Extrait du texte:

La mission qui s'est déroulée sur le site Lucky Strike (bonne pioche en français, et marque de cigarette américaine, humour à double effet pour désigner cette source  hydrothermale au "fumeur noir") compose 80% de l'essai ; les 20% restant étant consacrés à la suite et fin de mission à Vancouver au Canada.

Points forts

L'idée de solliciter des artistes pour contribuer à l'échange entre science, économie et société, sur l'avenir des grands fonds marins - sanctuaires à protéger - et/ou zones économiques aux potentiels à exploiter, est une idée de l'IFREMER.

Originale et formalisée dans le programme Donvor (mer profonde en breton), elle vise, selon les termes de David Wahl "à sensibiliser le grand public aux enjeux touchant les écosystèmes marins, le premier du genre." Et l'auteur d'être le premier dramaturge à participer à ce type de mission en haute mer, en l'occurrence, au large des Açores en eaux portugaises. Et cette immersion de servir de cadre à une création théâtrale.

Dans son avant-propos, écrit en décembre 2022, David Wahl affirme que la science a la capacité de nourrir une poétique. Cette observation illustre à merveille les points forts de cet essai : 

  • Le style du journal de bord, alerte, varié, qui s'intéresse autant aux petits détails qu'aux grandes questions. 
  • La vie quotidienne partagée avec une équipe de chercheurs hyper experts, auxquels il est rendu un sympathique et mérité hommage.

Données fournies:
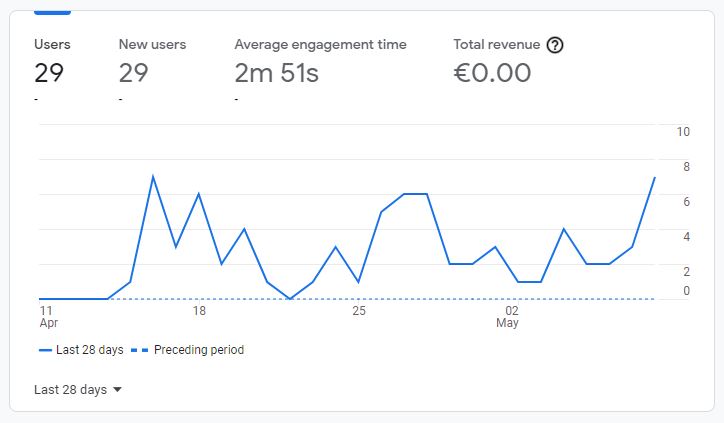Click the chart's final rising data point
Screen dimensions: 724x423
tap(654, 177)
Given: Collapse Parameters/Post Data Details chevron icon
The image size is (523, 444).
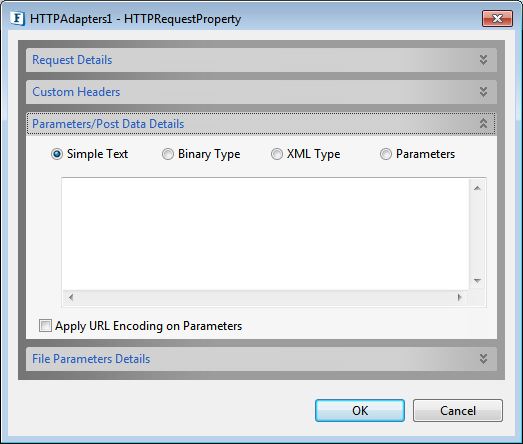Looking at the screenshot, I should pyautogui.click(x=483, y=124).
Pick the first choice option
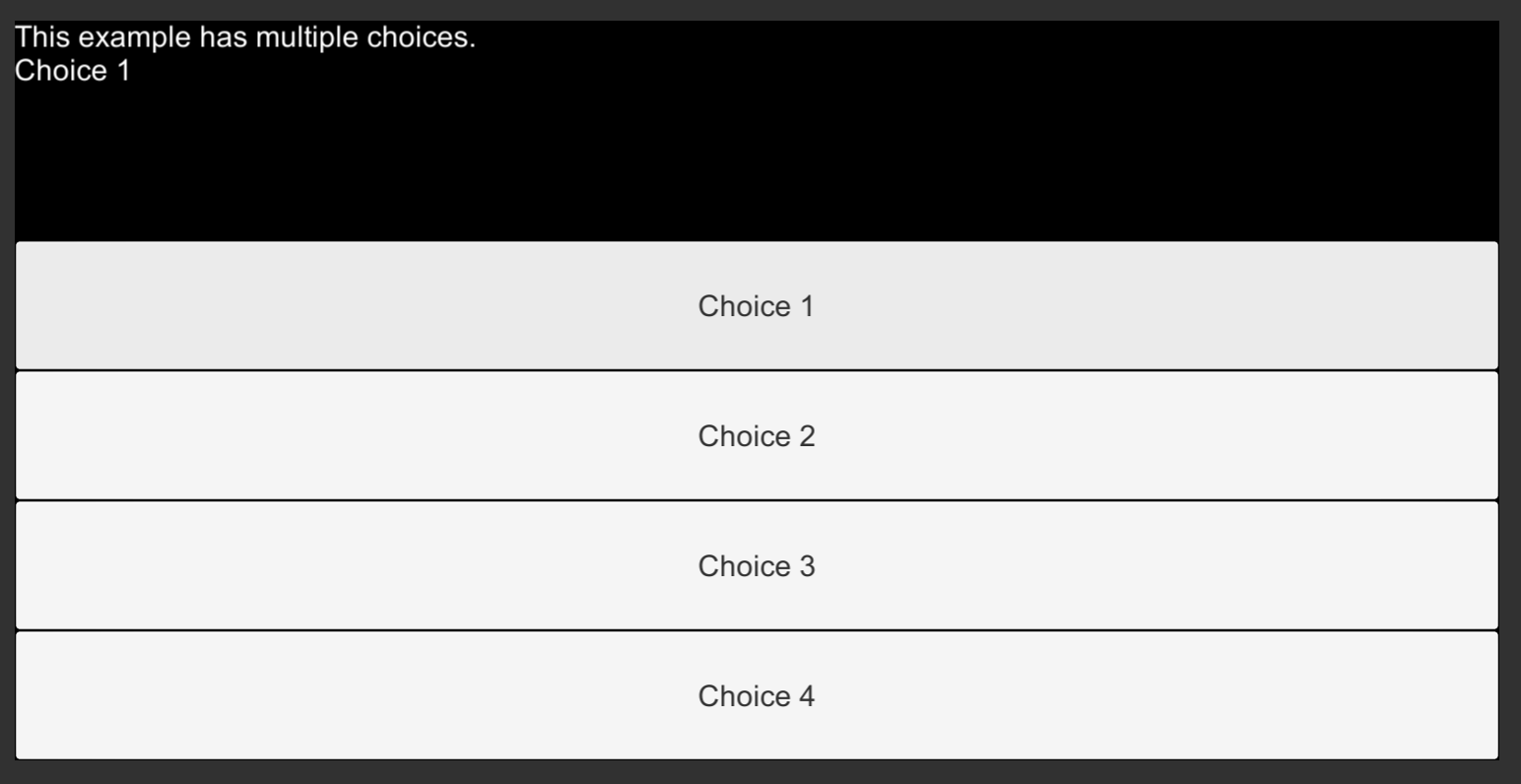The height and width of the screenshot is (784, 1521). (x=757, y=306)
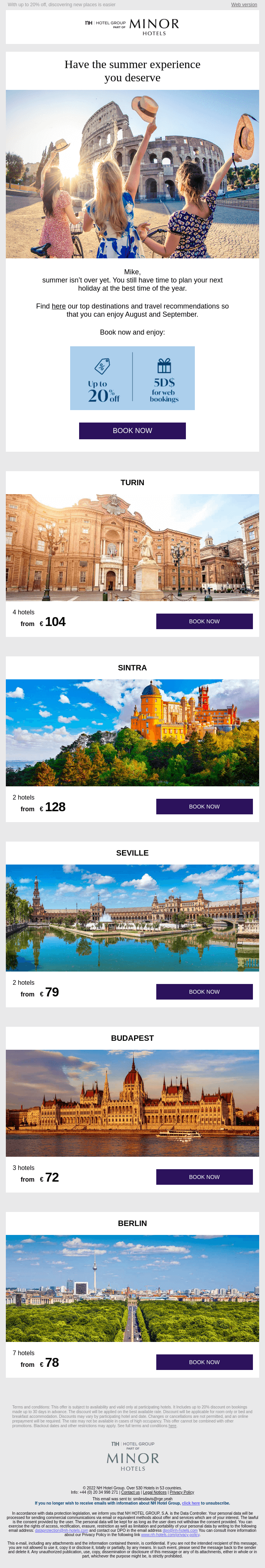
Task: Click the NH Minor Hotels header logo
Action: (132, 27)
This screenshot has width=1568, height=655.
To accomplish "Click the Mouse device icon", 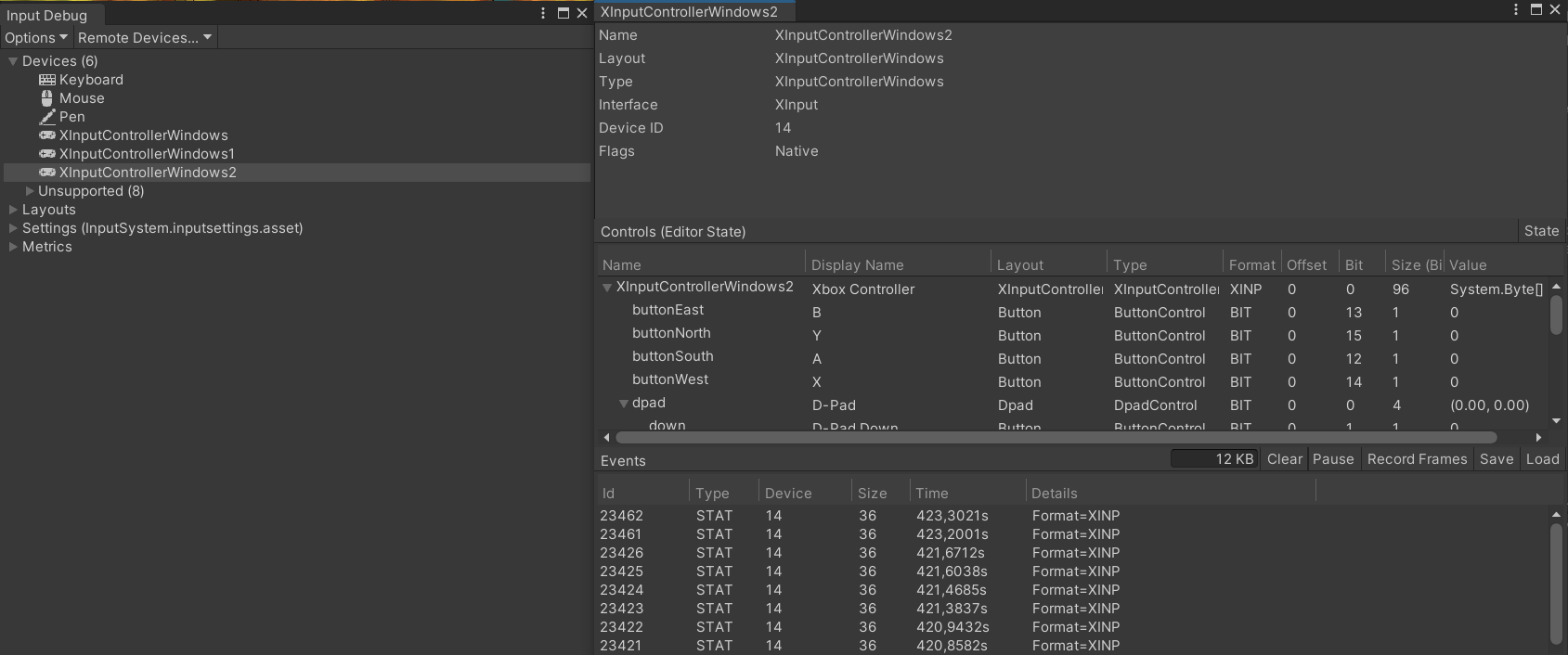I will 46,98.
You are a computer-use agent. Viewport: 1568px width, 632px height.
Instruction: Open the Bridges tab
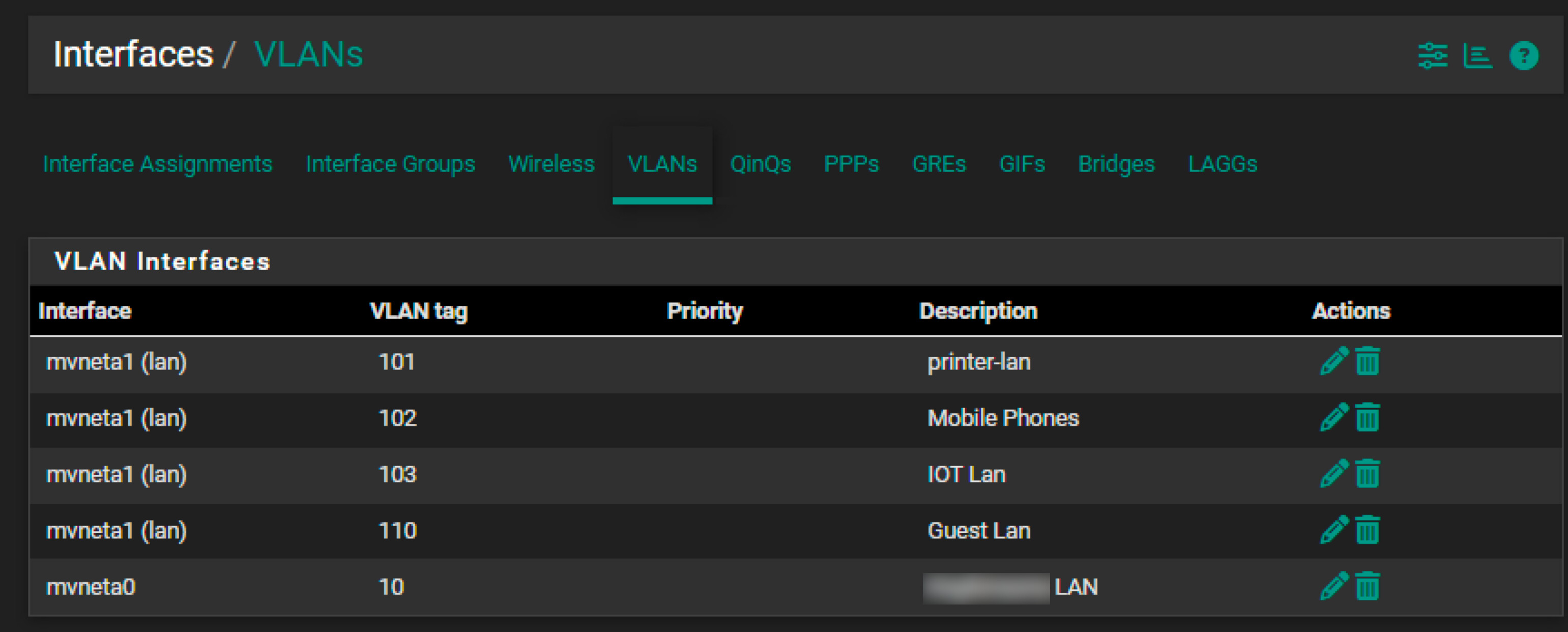coord(1116,164)
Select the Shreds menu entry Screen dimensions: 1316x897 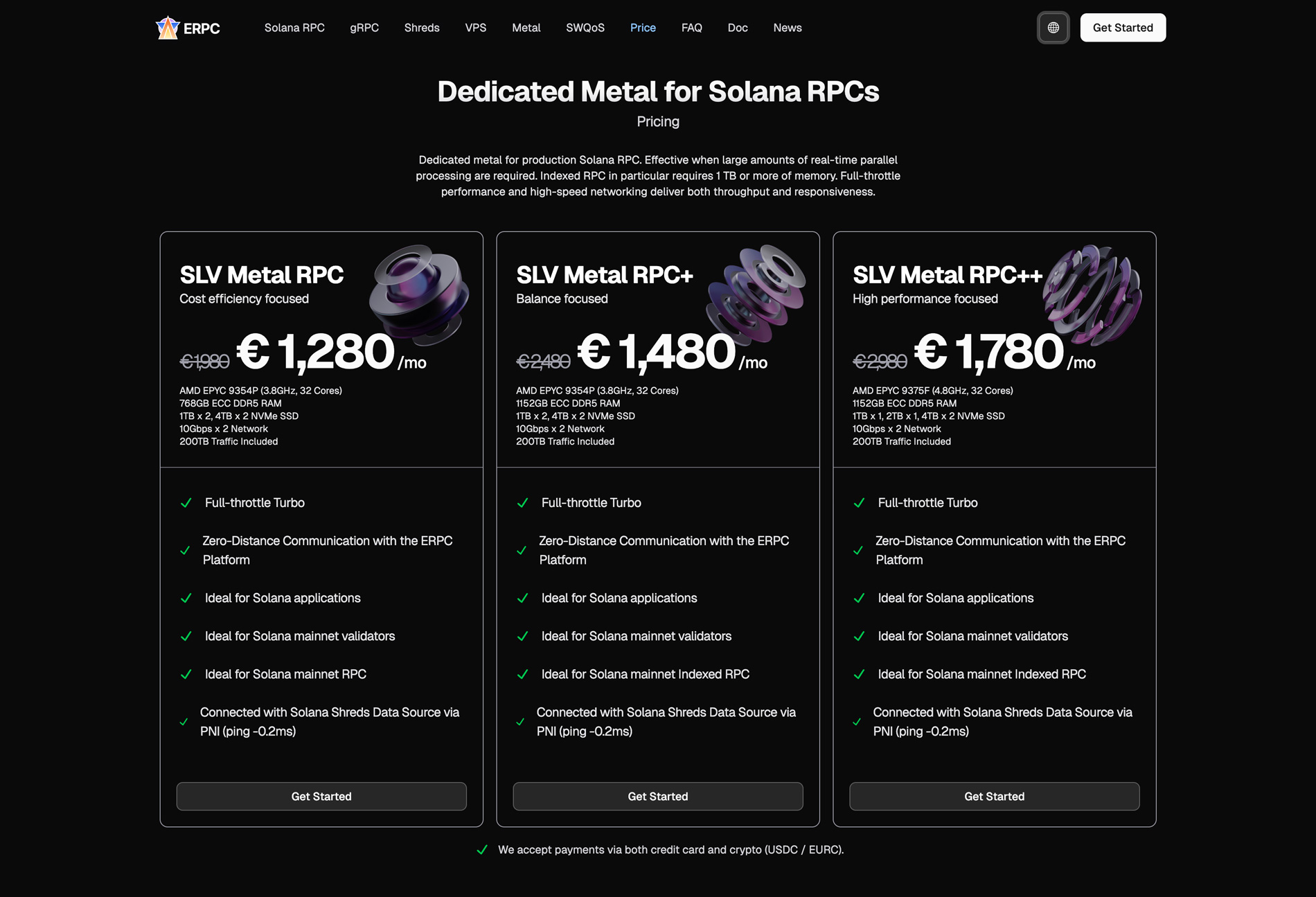tap(421, 28)
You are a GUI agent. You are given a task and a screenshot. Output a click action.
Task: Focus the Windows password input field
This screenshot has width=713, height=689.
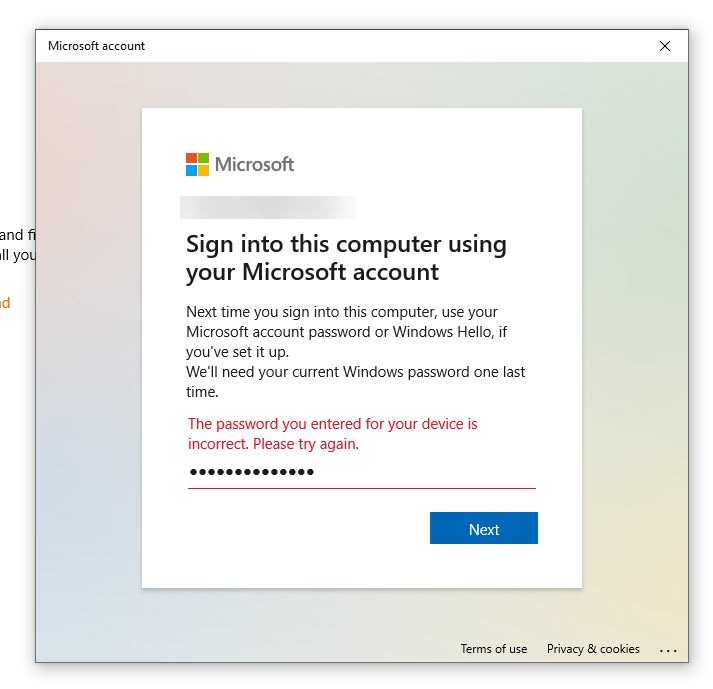point(362,472)
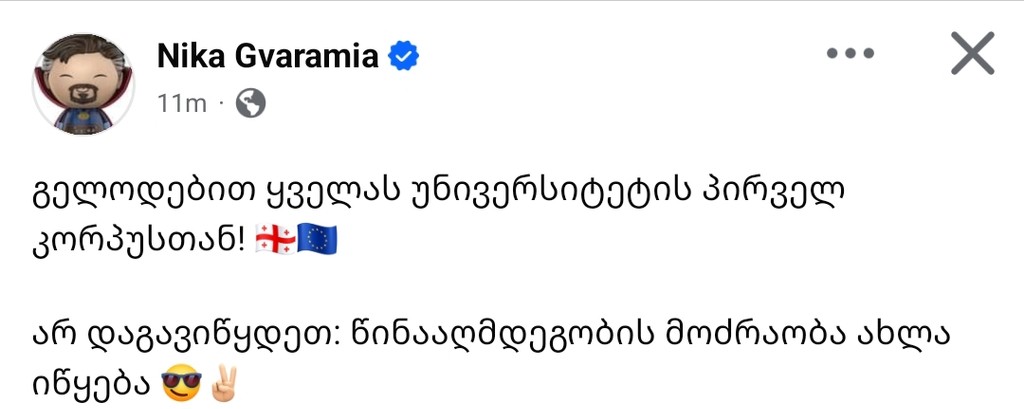Click the "11m" post timestamp

coord(181,103)
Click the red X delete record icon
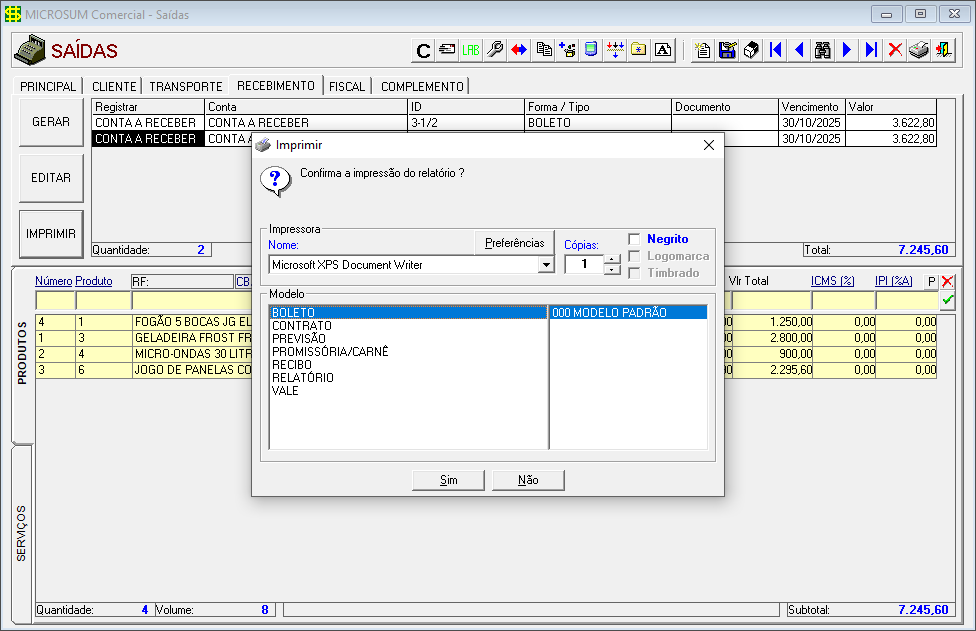Image resolution: width=976 pixels, height=631 pixels. pyautogui.click(x=895, y=50)
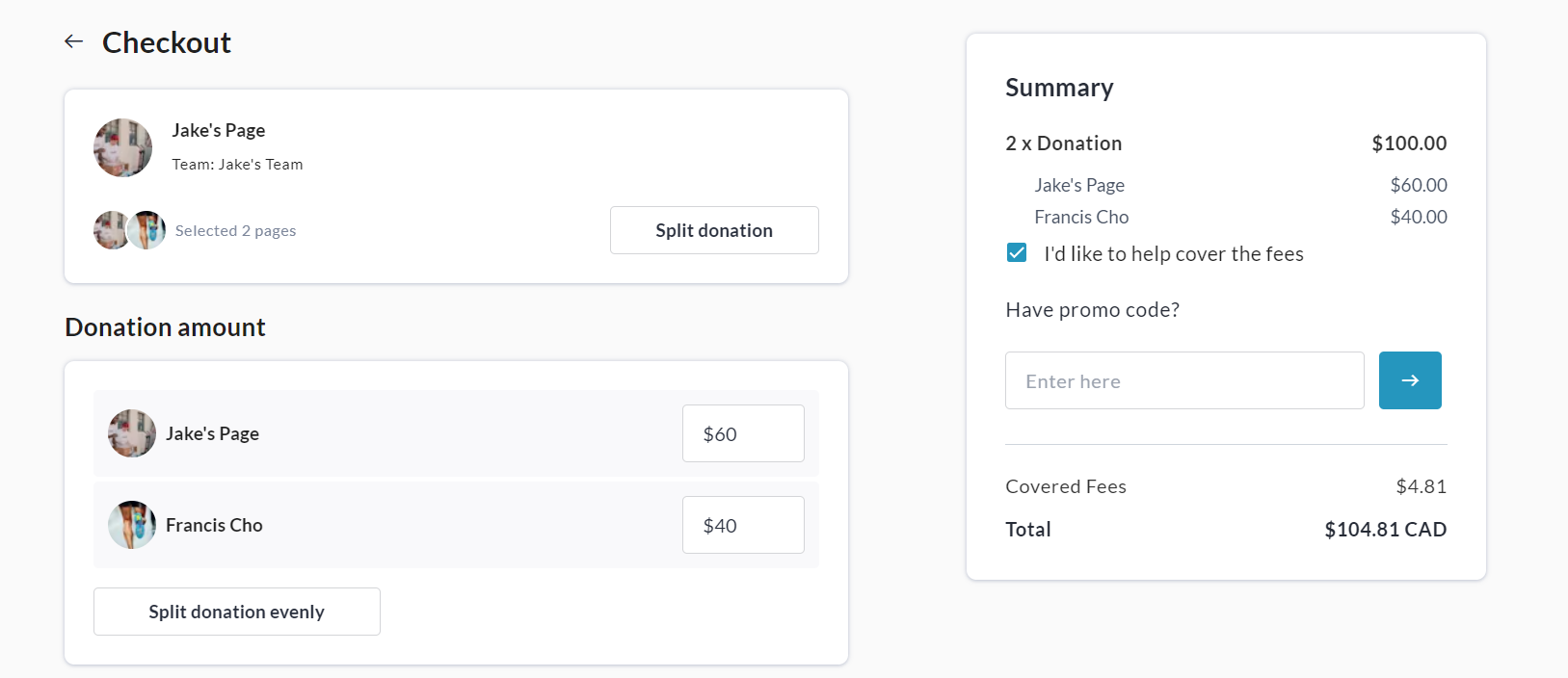Click "I'd like to help cover the fees" label

[1173, 254]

Exercice court A: D'après l'extrait sur la mission en haute mer, que signifie le mot breton « Donvor » ?
Exercice court B: Poursuivez l'extrait sur la mission en haute mer à partir de sa dernière phrase.

Corrigé A: Mer profonde.

Corrigé B:
  • L'aventure sous-marine (à 1700 mètres, sans visibilité, dans des eaux corrosives à plus de 300 degrés, une pression à écraser un éléphant en une seconde : rien de plus hostile), où grouillent des coraux, des moules de 40 cm, des crevettes et autres vers géants sans oublier les poissons chimères aussi à l'aise sous 170 bars de pression qu'une libellule en plein ciel…
  • Des respirations poétiques, philosophiques et littéraires, qui ne doivent pas rebuter le curieux, mais au contraire, qui sauront le surprendre par  leur "à propos" et leur concision.

Quelques réserves

Aucune réserve, cet essai marie avec bonheur une écriture simple et suggestive et un récit scientifique tout à fait accessible.

Et vous pourriez vous demander pourquoi avoir attendu presque 6 ans pour publier ce journal de bord ? Et bien, il semble que ce soit le délai qu'il fallait attendre pour que les résultats scientifiques de cette mission soient publiés, que le spectacle qui en est issu soit conçu et réalisé. Et peut être aussi parce que la prise de position du Président Macron en décembre 2022 lors de l'inauguration de la COP 27, déclarant le soutien de la France "à l'interdiction de toute exploitation des grands fonds", a créé un contexte favorable à l'édition de ce journal de bord, qui sans le dire aussi explicitement, défend cette position.

Encore un mot...

Belle découverte que ce petit essai ciselé à la plume d'un auteur inspiré et attachant par son verbe et ses projets !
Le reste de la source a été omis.